Supplied text:
Monday, Aug. 28, 1978
Carter Fires a Salvo
He hands Congress a veto--and threatens more
A veto is a prerogative that a President is given under the Constitution. It is not an abnormal authority. It is one that should be a routine part of the interrelationship between the White House and Capitol Hill. And it is not only a pleasure to have that authority to make my own leverage more effective, but it is a duty that falls on me."
With that defiant challenge to his antagonists in Congress, Jimmy Carter vetoed his first major bill last week --only the fifth time he has exercised this power since he became President 19 months ago. He also warned that there might be more vetoes to follow; and there were ample indications that he planned to use all the other political weapons in the presidential arsenal to make Congress do his bidding. A tougher, more aggressive President was clearly emerging; his subordinates were threatening rebellious members of Congress with a loss of patronage and a withdrawal of crucial assistance in their re-election campaigns. "There is a misreading up on Capitol Hill," said a senior White House aide, justifying the presidential shift. "A lot of people in Congress don't think Carter is a strong President. A veto like this is traumatic, but it will help us in the long run."
Carter carefully chose his ground for making a stand. He did not really have to veto the $37 billion military procurement bill, which was an authorization for spending, not a final appropriation. He could have bargained with Congress for what he wanted before the final bill was passed. But he was determined to make a public issue out of the $2 billion nuclear aircraft carrier that Congress had included in the bill over his objections.

Excerpted records:
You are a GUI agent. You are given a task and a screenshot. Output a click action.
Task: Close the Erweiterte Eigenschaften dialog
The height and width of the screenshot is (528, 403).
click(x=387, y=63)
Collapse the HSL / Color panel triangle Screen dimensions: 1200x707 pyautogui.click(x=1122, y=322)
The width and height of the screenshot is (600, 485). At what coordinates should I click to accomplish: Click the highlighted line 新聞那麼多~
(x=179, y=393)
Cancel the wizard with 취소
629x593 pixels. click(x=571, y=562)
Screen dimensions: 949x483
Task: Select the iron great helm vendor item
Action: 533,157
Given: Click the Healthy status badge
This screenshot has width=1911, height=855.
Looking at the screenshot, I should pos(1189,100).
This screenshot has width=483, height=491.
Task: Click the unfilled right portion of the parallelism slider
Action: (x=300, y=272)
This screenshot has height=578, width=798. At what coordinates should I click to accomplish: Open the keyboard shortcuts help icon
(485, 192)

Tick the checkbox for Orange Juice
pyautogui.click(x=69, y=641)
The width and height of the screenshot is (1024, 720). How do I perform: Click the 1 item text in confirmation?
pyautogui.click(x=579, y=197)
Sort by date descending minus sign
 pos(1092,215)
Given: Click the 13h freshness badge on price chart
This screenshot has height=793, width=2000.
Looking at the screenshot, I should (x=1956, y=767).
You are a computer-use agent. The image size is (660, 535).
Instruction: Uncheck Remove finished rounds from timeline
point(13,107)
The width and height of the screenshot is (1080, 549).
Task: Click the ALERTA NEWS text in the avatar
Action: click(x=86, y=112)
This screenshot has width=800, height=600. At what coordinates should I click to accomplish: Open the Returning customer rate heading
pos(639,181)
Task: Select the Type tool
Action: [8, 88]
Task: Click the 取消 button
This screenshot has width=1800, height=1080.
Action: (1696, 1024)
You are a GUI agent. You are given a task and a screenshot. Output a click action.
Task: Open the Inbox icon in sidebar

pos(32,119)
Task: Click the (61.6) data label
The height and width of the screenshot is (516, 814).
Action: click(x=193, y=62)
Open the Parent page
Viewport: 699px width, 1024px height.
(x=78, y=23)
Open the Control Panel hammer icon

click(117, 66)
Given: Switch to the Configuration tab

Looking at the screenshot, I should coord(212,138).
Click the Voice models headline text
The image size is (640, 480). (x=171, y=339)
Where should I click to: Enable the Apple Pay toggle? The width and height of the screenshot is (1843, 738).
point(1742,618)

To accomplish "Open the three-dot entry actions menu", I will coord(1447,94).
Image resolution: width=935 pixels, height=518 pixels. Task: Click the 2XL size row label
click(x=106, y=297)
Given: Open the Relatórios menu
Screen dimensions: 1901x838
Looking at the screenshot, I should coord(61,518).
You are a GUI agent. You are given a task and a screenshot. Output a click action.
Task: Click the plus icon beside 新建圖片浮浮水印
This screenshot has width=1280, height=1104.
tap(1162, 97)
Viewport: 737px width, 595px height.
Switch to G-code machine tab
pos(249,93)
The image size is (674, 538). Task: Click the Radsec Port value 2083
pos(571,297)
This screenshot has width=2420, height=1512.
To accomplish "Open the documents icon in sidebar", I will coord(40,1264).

Problem: Restate word for word everything in the Carter veto article from "Carter carefully chose" down to "over his objections.". None of the data is used here.

Exercise result:
Carter carefully chose his ground for making a stand. He did not really have to veto the $37 billion military procurement bill, which was an authorization for spending, not a final appropriation. He could have bargained with Congress for what he wanted before the final bill was passed. But he was determined to make a public issue out of the $2 billion nuclear aircraft carrier that Congress had included in the bill over his objections.